(Text provided):
Getting there: To reach Crooked River Ranch from Redmond, drive north on U.S. Highway 97 to Terrebonne. Turn left on to Lower Bridge Road, then right onto 43rd Street and left onto Northwest Chinook Drive into the Crooked River Ranch subdivision. From that point:
• To reach Steelhead Falls, turn left on Badger Road, then right on Quail Road. After about a mile, turn left on River Road and left on Folley Waters to reach that trailhead, or continue on River Road to the Steelhead Falls parking area and trailhead.
• To reach Sundown Canyon, take Mustang Road, turn right on Southwest Shad Road and left on Southwest Sundown Canyon Road.

If you’ve never been lost in Crooked River Ranch, you’ve probably never been there.

Of course, if you carried a map from the get-go, you probably figured things out in a hurry. If you were winging it, the way I usually do, navigating “the ranch” can be a great adventure. I even get lost trying to find places I’ve been before. More than once.

On the plus side, it’s a pretty place to lose your bearings, in a dusty, saddle-up-your-horse kind of way.

I found Sundown Canyon for the third or fourth time last weekend, after blundering my way up and down dirt drives with names like Shad, Chipmunk, Golden Mantle and Horny Hollow. (I didn’t actually lose my way on Horny Hollow, but that’s one of the better street names I’ve ever come across.)

There are several ways to get to the Deschutes River from Crooked River Ranch, each offering access to the dramatic rimrock canyon country of the middle reach of the stream.

There’s a dirt parking area above Sundown Canyon and a narrow trail that snakes down to the river below. The trail continues upriver for a short distance but soon peters out into a jumble of river rocks that should be negotiated with care. We got to know them well. My son dropped his water bottle there, then unknowingly lost the walkie-talkie he was carrying when he bent down to pick up the bottle. When he realized my walkie-talkie was missing, we retraced his steps, paged it and heard it squawking down there in the shadows below the boulders.

He spent a good half hour trying to reach the radio — just beyond arm’s length — in a dark crevasse beneath those immovable rocks. Maddening, but one of those things that can happen when you venture outside the boundaries of the amusement park. Best to rationalize and move on. It could have been my fly box. In which case, we’d probably still be there trying to fish it from the rocky recesses.

This time of year, the Middle Deschutes is as robust as it gets; unfettered by irrigation withdrawals upstream, there’s plenty of water chugging through the canyon, depositing foam along the edges. Come spring, however, the irrigators open the gates near Bend and the flow goes from vigorous to anemic in the blink of an eye.

(Requirement 1):
Update the Crooked River Ranch piece by giving the part between "If you’ve never" and "More than once.", inclusive, again with "map" changed to "compass".

(Data):

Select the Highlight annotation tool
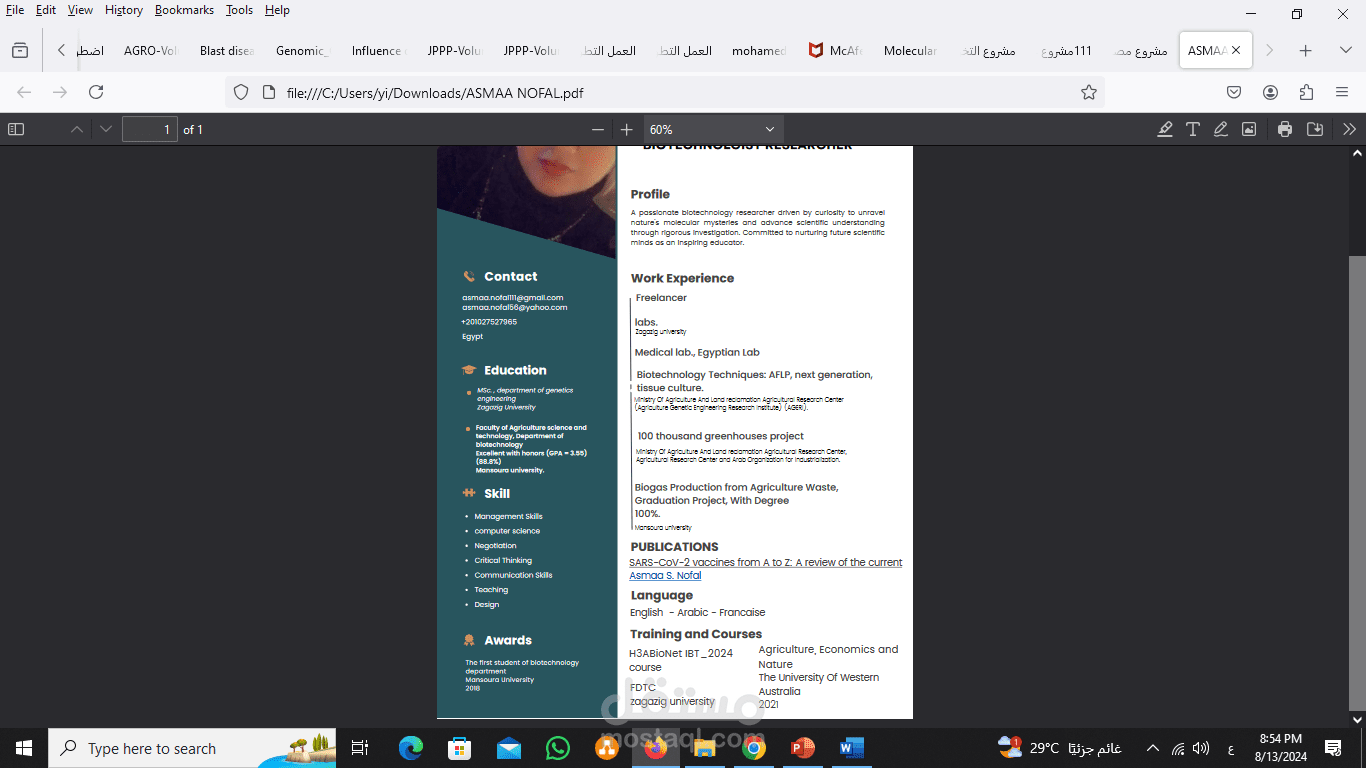Screen dimensions: 1366x768 click(1165, 128)
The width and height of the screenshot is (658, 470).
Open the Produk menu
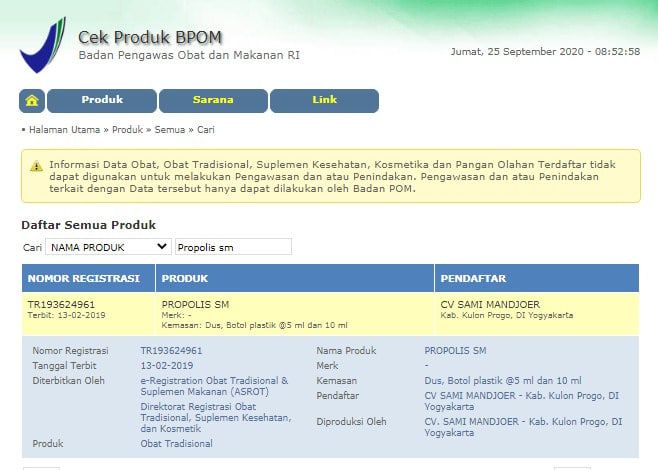pyautogui.click(x=102, y=101)
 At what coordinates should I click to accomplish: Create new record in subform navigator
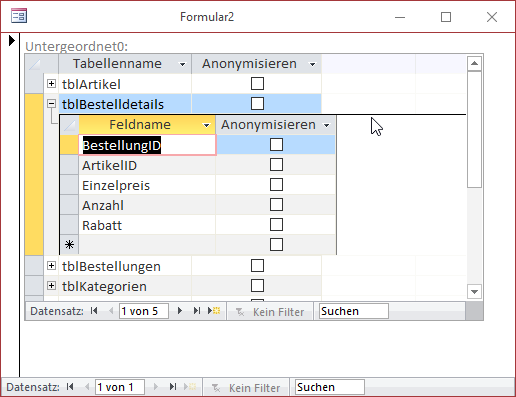(x=214, y=311)
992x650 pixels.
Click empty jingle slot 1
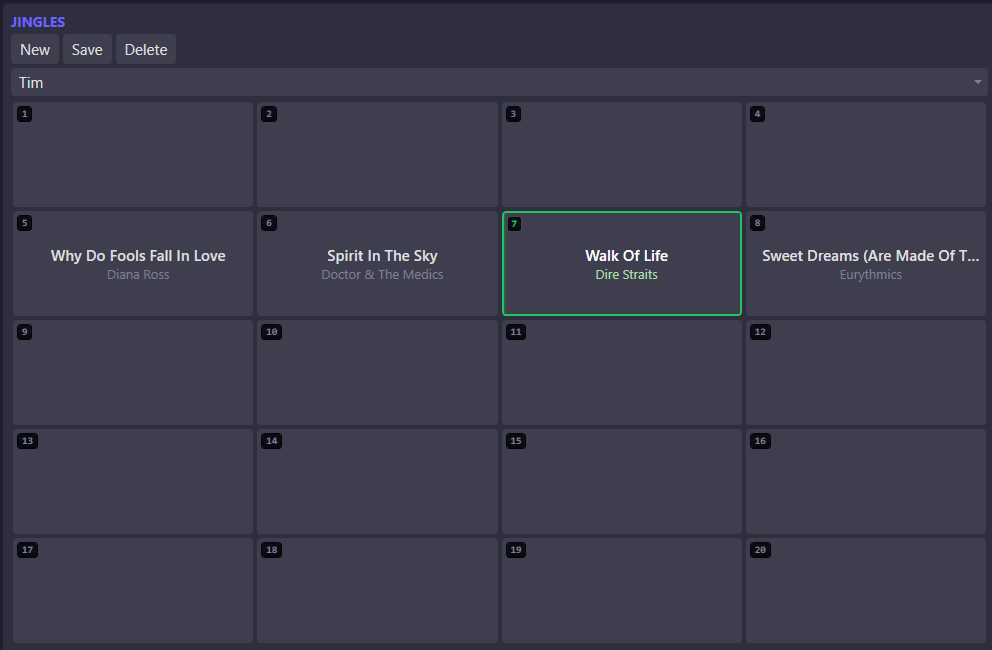pyautogui.click(x=133, y=155)
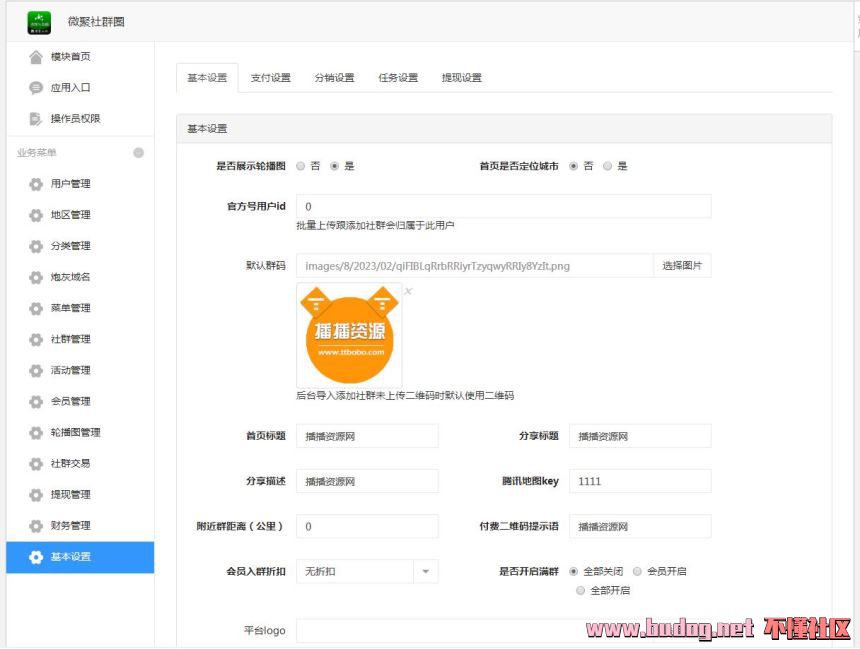Collapse the 业务菜单 sidebar section
Viewport: 860px width, 649px height.
tap(138, 153)
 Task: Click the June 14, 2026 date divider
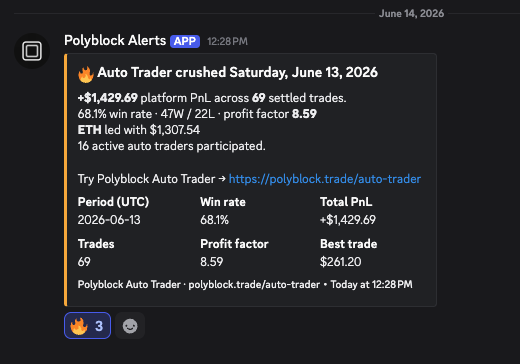411,13
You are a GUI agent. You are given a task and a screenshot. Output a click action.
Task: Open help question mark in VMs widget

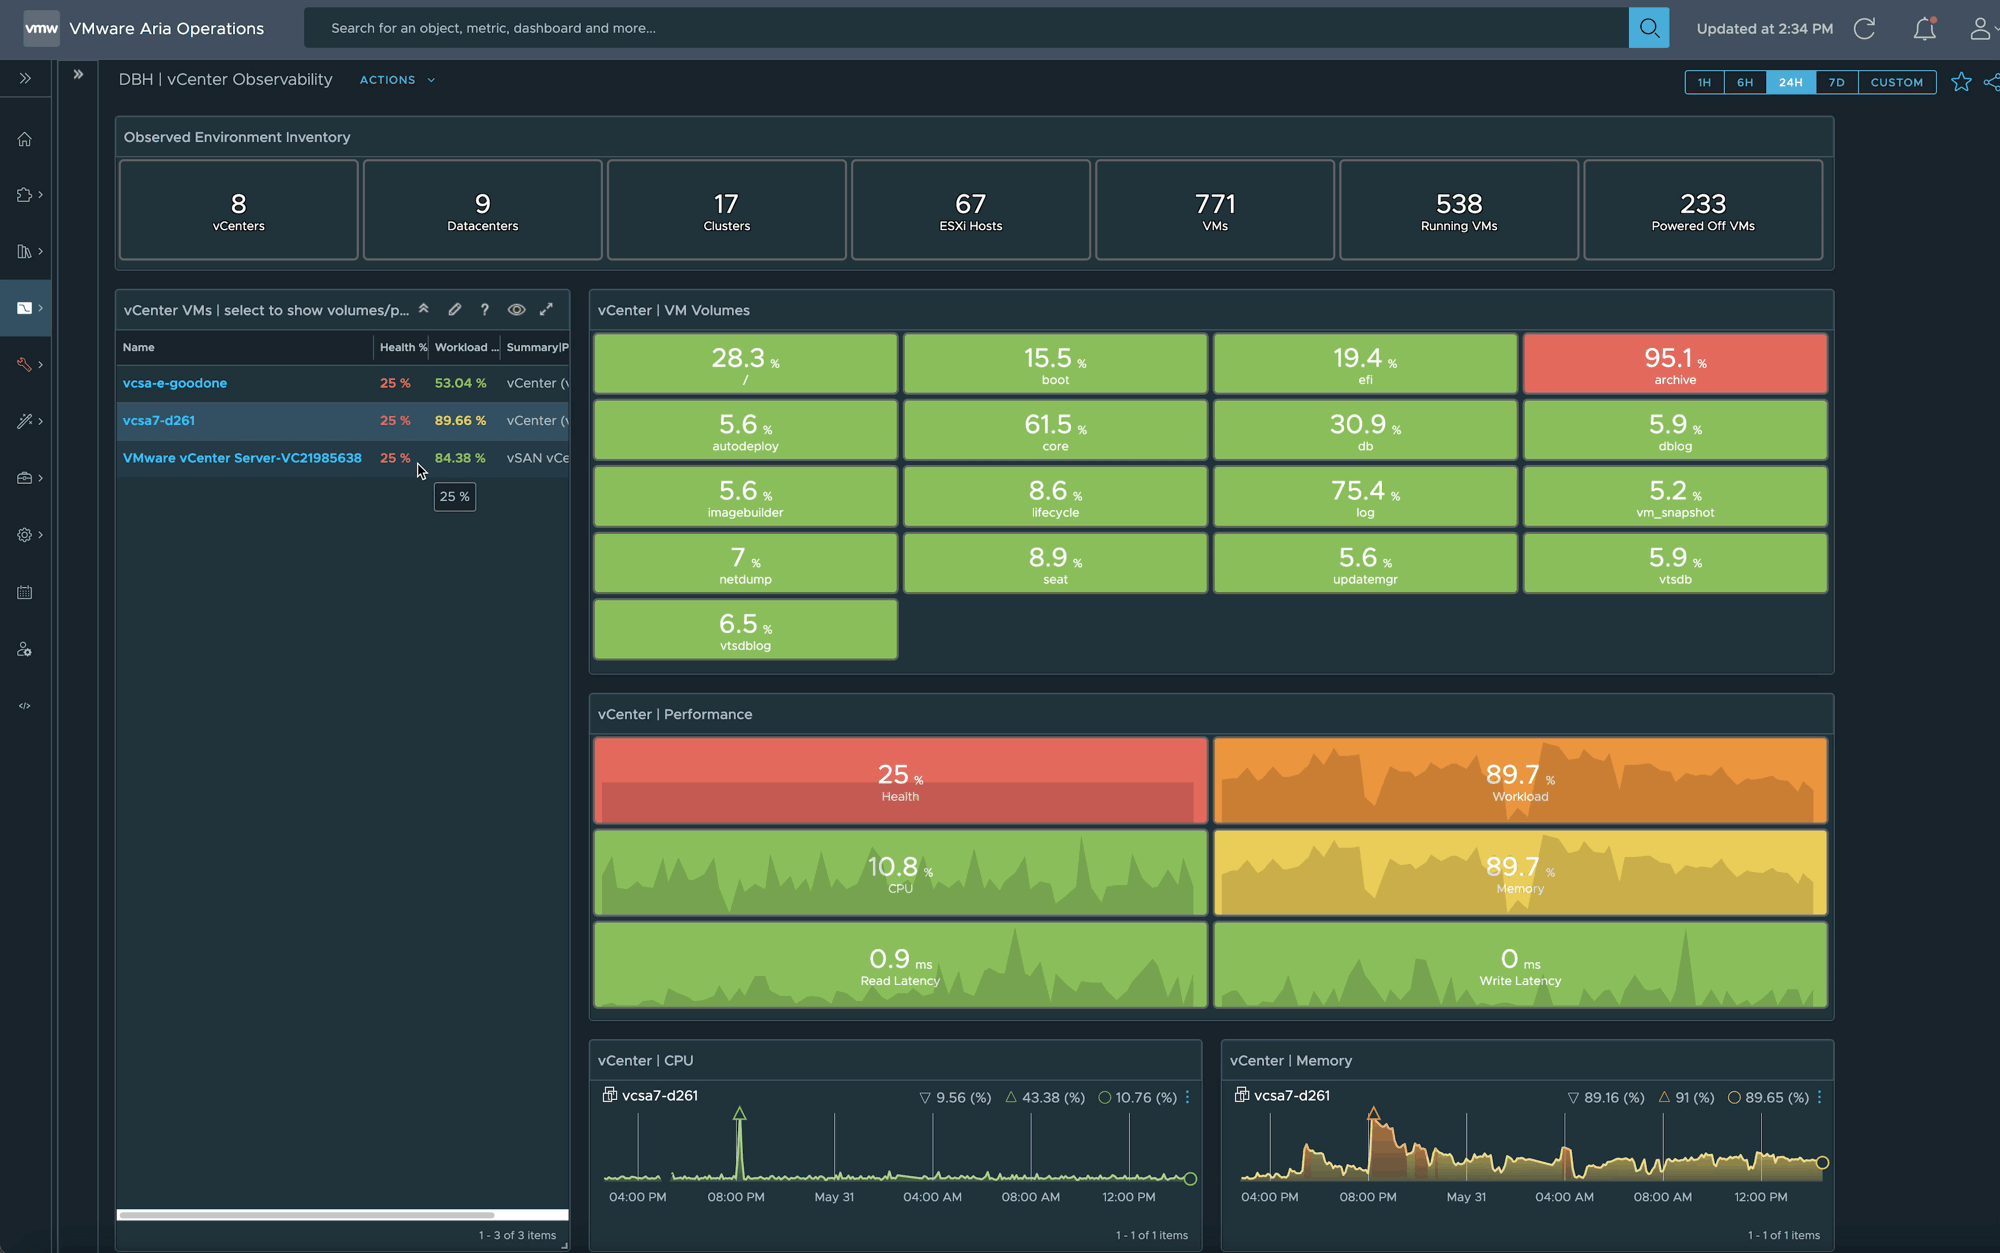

(Requirement 2):
Arrange the lines of the records above as a numbered list, skipping blank lines and leaving out the pictures.

(Final result 1):
If you’ve never been lost in Crooked River Ranch, you’ve probably never been there.

Of course, if you carried a compass from the get-go, you probably figured things out in a hurry. If you were winging it, the way I usually do, navigating “the ranch” can be a great adventure. I even get lost trying to find places I’ve been before. More than once.

(Final result 2):
1. Select the Highlight annotation tool
2. Screen dimensions: 1366x768 click(1165, 128)
3. The width and height of the screenshot is (658, 470).
4. Open the Produk menu
5. pyautogui.click(x=102, y=101)
6.  At what coordinates should I click to accomplish: Create new record in subform navigator
7. (x=214, y=311)
8. 992x650 pixels.
9. Click empty jingle slot 1
10. pyautogui.click(x=133, y=155)
11. Collapse the 业务菜单 sidebar section
12. Viewport: 860px width, 649px height.
13. tap(138, 153)
14.  Task: Click the June 14, 2026 date divider
15. 411,13
16. You are a GUI agent. You are given a task and a screenshot. Output a click action.
17. Task: Open help question mark in VMs widget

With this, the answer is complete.